Problem: Your task is to restate the data word for word.
-- Data to process follows --
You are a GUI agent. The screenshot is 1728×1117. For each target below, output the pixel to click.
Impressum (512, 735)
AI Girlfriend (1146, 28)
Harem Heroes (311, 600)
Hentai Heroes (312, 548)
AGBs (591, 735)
-- Data to process concluded --
Answer to this exercise:
You are a GUI agent. The screenshot is 1728×1117. For each target below, output the pixel to click.
Impressum (512, 735)
AI Girlfriend (1146, 28)
Harem Heroes (311, 600)
Hentai Heroes (312, 548)
AGBs (591, 735)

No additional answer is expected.